How movable collateral reforms are contributing to better access to credit

May 26th, 2023

Credit is often referred to as the lifeblood of a modern economy, crucial for the growth of enterprises, employment, and the economy. In credit transactions, lenders often have limited information about a borrower’s characteristics that would minimise the repayment risk. The pledging of collateral by the borrower to the lender is a widespread practice used to mitigate this risk.

The “Costs of collateral in Kenya: Opportunities for reform (2009)” study documented the collateral process in Kenya and the costs associated with the steps involved. The study identified constraints in the collateral process which altogether contributed more than 1% of the cost of credit secured by the collateral at the time. One of the constraints identified was the multiplicity of laws that impacted on the collateral process. From 2015 to 2017, the Government of Kenya with support from FSD Kenya and World Bank embarked on a reforms process to address some of the constraints identified.

This culminated with the enactment of the Movable Property Security Rights (MPSR) Act that unified various legal provisions that governed the use of movable collateral into a single piece of legislation. It also provided for the establishment of an electronic movable collateral registry, managed by The Business Registration Service, replacing the paper-based chattels registry. These reforms have yielded tangible benefits. As of June 2022, over 600,000 initial notices had been registered through the registry. The number and value of credit facilities granted using the registry has grown steadily over the years.1 A standout benefit has been the expansion in the types of movable assets that can be used as collateral, from livestock, crops in the field and intellectual property.

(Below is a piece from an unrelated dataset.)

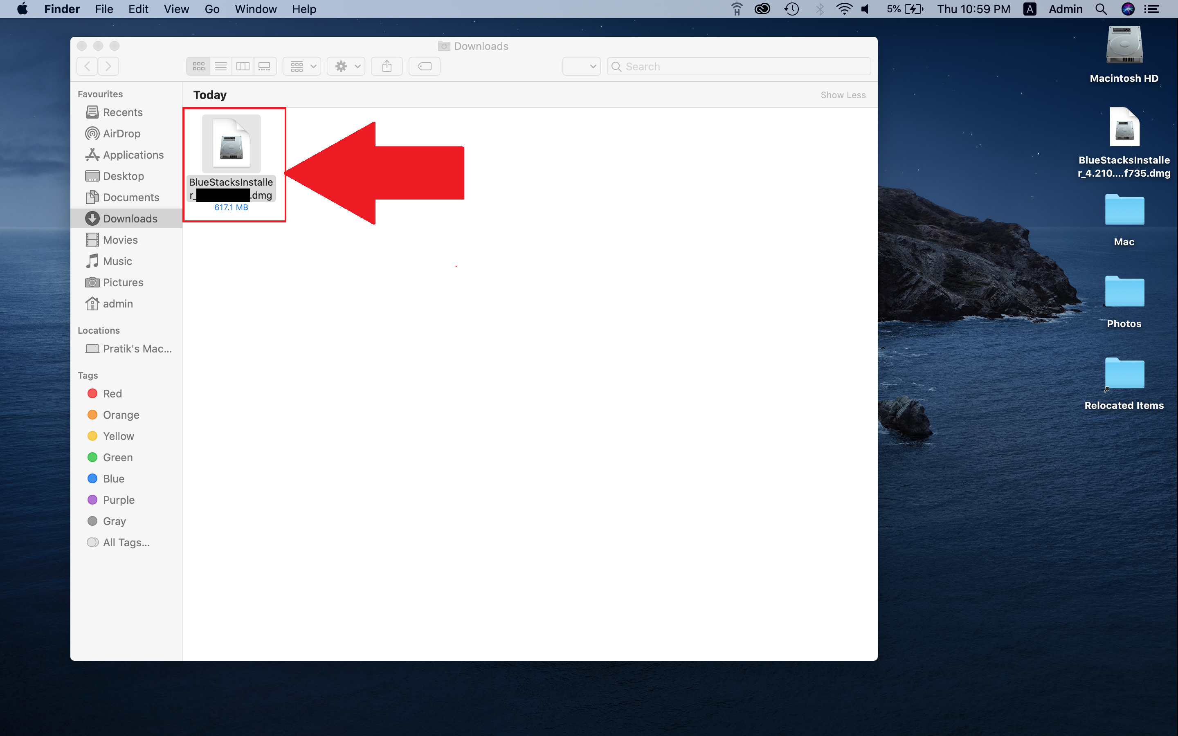The height and width of the screenshot is (736, 1178).
Task: Select the tag/label icon in toolbar
Action: click(424, 65)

Typically, credit providers have had an overreliance on fixed collateral, usually land, thus limiting the credit provision to those who possess it. This has disproportionately impacted women who tend to own less land due to gendered social norms and formal rules. As such, addressing constraints that impede on the use of movable collateral will go a long way in expanding access to currently underserved segments, including women.

Alongside benefits have been challenges and aspirations for improvements. In 2022, FSD Kenya supported the Business Registration Service on a process to further strengthen the legal framework.

The objective was to identify the legal provisions that needed to be harmonised or enacted to enhance the effectiveness of the framework. The review further identified new legal provisions required to accommodate market developments that have occurred since the MPSR Act was enacted.

FSD Kenya also supported the Business Registration Service to conduct a technical review of the registry. The objective was to identify the technical upgrades required to improve the registry’s functionality and enhance the users’ experience. The review identified three priority areas for upgrading:

  • the reporting module to facilitate the generation of statistical and visual reports. This will include the capability to generate gender-disaggregated data and reports.
  • the expansion of the categories of user accounts to provide for individual, institutional and agent accounts
  • and integration with other systems outside BRS that hold records of movable assets that are used as collateral FSD Kenya is already supporting BRS to undertake these upgrades.

While Kenya has made great strides in developing its credit market, a lot more needs to be done. Addressing the constraints that impede the efficient functioning of the market is thus a policy priority. Much of FSD Kenya’s current and future work will be geared towards supporting these efforts.